How Accorian Helps Organizations Address Third-Party AI Risk

As AI becomes deeply embedded across enterprise vendor ecosystems, organizations can no longer rely on traditional third-party risk models to manage exposure. Addressing AI risk requires structured visibility, defensible governance, and continuous assurance, not reactive controls.

Accorian helps organizations operationalize third-party AI risk management by embedding AI-specific controls into existing security, privacy, and GRC programs. Through comprehensive vendor AI risk assessments, Accorian enables enterprises to identify where AI is being used across their vendor stack, how data is flowing, and where hidden compliance and security gaps exist. These assessments are aligned with emerging standards and regulatory expectations, including ISO/IEC 42001, NIST AI RMF, and global privacy frameworks.

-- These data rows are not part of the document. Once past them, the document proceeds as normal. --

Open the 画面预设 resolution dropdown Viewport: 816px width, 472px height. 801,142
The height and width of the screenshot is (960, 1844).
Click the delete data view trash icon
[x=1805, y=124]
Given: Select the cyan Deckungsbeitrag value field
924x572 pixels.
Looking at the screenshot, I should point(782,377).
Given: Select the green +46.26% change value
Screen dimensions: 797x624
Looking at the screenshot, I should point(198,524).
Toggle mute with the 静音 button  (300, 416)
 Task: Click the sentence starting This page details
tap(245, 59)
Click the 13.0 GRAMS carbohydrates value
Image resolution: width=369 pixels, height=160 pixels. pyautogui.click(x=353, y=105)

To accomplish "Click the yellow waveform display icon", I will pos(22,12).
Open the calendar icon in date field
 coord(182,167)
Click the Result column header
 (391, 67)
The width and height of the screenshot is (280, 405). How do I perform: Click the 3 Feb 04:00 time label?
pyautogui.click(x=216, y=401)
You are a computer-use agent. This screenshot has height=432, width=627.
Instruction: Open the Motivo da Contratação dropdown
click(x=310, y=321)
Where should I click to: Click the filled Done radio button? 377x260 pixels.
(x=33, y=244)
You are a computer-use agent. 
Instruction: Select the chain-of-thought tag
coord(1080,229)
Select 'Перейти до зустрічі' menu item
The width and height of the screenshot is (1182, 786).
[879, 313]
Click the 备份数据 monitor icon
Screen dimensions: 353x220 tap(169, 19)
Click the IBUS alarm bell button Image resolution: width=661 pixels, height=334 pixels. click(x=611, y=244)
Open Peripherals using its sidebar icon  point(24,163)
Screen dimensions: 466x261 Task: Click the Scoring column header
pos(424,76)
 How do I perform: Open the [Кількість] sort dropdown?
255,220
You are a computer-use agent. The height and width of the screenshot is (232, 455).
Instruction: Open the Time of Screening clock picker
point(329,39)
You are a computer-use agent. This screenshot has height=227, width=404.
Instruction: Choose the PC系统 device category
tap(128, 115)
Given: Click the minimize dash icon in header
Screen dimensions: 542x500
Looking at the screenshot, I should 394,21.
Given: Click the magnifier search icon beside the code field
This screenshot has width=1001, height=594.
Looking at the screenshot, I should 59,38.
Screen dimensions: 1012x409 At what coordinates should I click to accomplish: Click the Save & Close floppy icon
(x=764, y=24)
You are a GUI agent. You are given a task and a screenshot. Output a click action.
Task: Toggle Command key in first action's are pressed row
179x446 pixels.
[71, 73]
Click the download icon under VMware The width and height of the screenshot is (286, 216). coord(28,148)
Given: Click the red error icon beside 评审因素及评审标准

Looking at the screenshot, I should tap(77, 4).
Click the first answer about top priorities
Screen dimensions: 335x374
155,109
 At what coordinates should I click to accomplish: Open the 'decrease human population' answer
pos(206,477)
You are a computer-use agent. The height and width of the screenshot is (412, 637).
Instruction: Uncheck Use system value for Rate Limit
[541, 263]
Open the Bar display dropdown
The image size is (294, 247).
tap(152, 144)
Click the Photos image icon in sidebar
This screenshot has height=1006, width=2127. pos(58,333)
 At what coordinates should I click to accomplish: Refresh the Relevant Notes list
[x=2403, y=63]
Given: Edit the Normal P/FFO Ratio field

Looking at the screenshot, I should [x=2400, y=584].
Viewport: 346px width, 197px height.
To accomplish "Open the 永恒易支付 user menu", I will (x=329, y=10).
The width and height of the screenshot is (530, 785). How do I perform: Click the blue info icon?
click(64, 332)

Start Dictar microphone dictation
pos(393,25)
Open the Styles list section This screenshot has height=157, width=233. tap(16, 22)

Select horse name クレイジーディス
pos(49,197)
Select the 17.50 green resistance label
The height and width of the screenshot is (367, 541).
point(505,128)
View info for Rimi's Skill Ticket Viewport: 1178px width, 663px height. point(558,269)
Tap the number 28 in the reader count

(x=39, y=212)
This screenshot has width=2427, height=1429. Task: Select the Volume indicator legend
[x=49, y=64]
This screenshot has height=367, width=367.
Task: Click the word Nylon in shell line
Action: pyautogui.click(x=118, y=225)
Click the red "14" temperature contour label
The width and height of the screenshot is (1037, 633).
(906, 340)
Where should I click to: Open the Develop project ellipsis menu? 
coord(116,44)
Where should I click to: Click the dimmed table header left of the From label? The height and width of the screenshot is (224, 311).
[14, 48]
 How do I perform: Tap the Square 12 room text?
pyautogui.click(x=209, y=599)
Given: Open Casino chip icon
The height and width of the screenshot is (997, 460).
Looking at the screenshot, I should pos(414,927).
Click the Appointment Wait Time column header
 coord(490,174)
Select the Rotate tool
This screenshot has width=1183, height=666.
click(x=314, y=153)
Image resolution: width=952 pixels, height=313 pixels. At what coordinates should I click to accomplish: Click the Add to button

Beyond assessments, Accorian supports organizations in institutionalizing AI governance, from updating third-party due diligence and contractual requirements to integrating AI risk into ongoing monitoring and audit workflows. This ensures that AI risk management is not a one-time exercise, but a sustained, scalable capability as vendor environments evolve.

By combining deep cybersecurity expertise with practical governance frameworks, Accorian enables organizations to move beyond awareness and into execution, helping them manage AI risk with clarity, confidence, and accountability as they navigate 2026 and beyond.